(Collected data)
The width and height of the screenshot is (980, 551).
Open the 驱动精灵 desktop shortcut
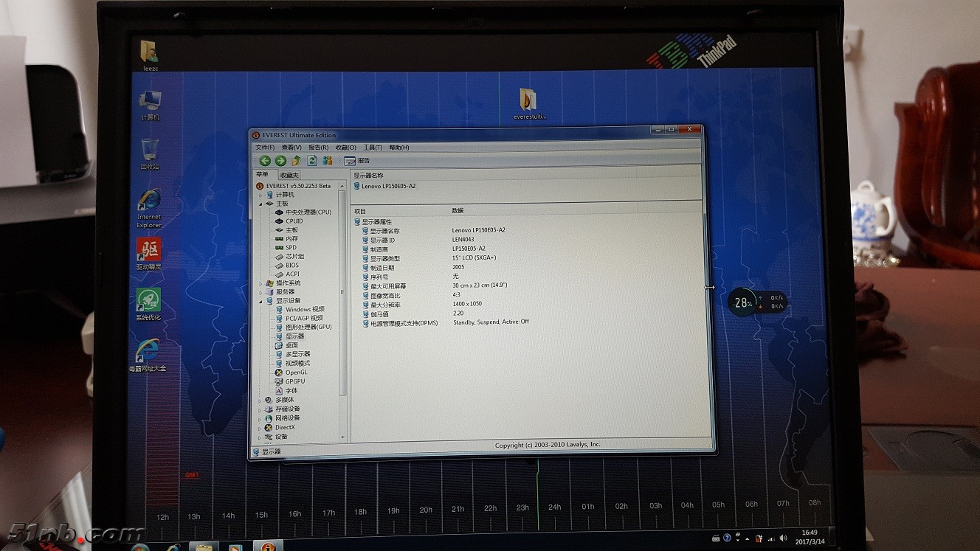pyautogui.click(x=151, y=250)
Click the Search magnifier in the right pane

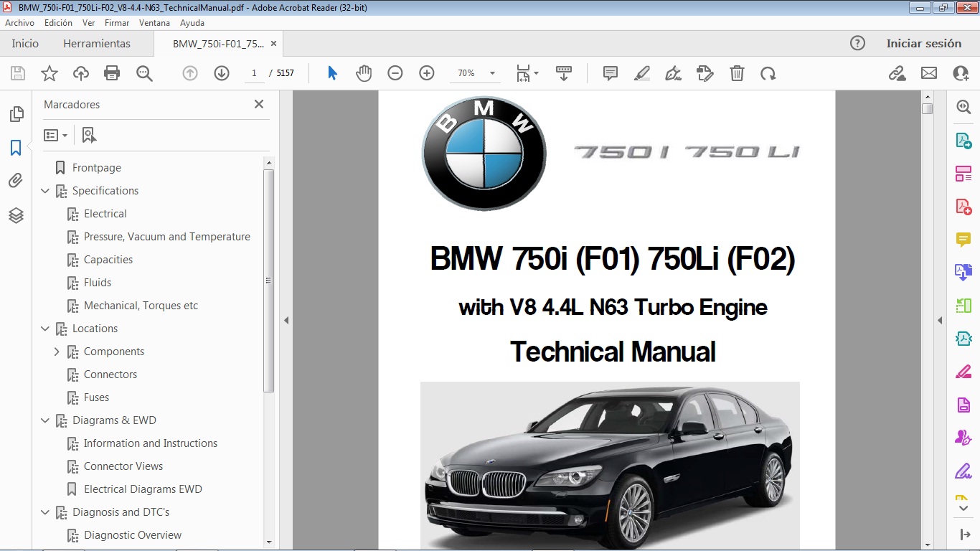pos(963,106)
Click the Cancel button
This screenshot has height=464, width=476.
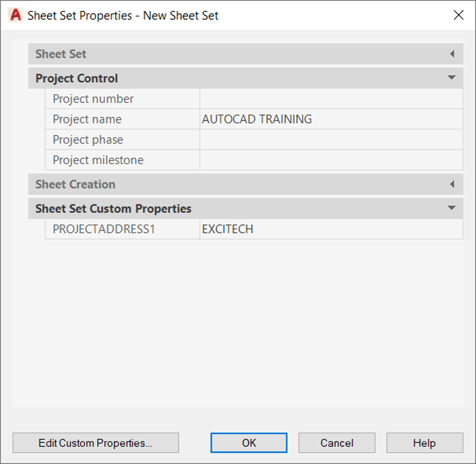337,443
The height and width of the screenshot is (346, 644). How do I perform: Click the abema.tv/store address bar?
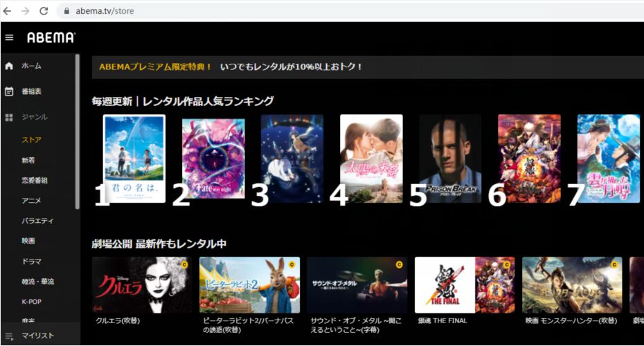[349, 11]
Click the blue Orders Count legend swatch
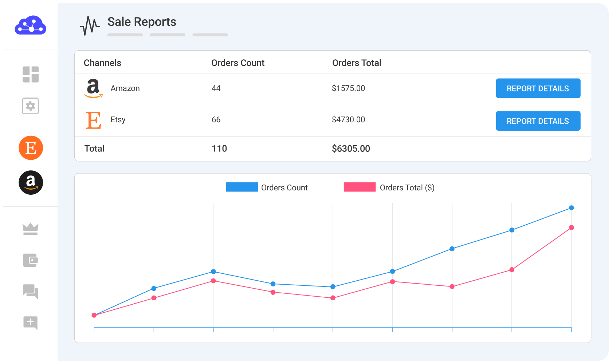The image size is (612, 364). 242,187
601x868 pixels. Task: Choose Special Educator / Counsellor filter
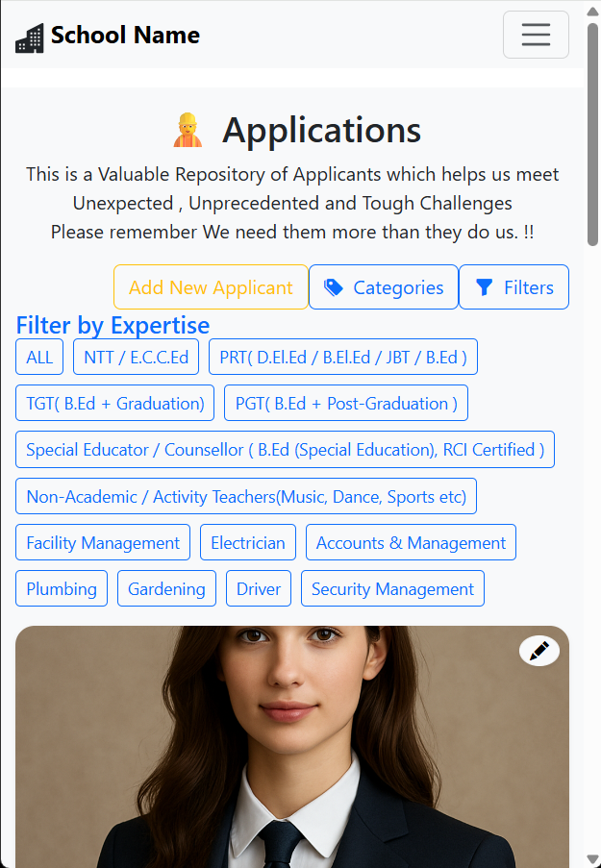(285, 450)
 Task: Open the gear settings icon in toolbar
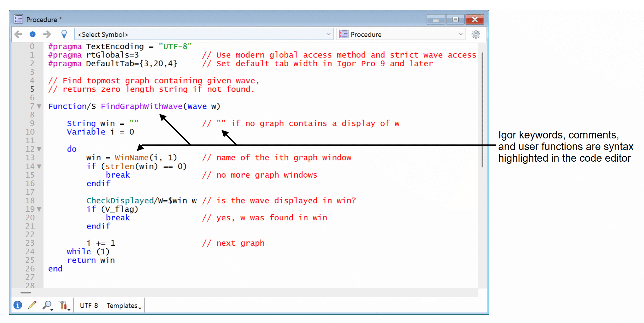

• _Exercise requirements_: Your output must match the records word for word, apart from the images, which are left out.

• _Reply_:
The width and height of the screenshot is (980, 551).
Open the 驱动精灵 desktop shortcut
pyautogui.click(x=151, y=250)
Click the Search magnifier in the right pane

pos(963,106)
Click the Cancel button
This screenshot has height=464, width=476.
337,443
The height and width of the screenshot is (346, 644). How do I perform: Click the abema.tv/store address bar?
[349, 11]
Click the blue Orders Count legend swatch
The image size is (612, 364). 242,187
601x868 pixels. Task: Choose Special Educator / Counsellor filter
(285, 450)
 Task: Open the gear settings icon in toolbar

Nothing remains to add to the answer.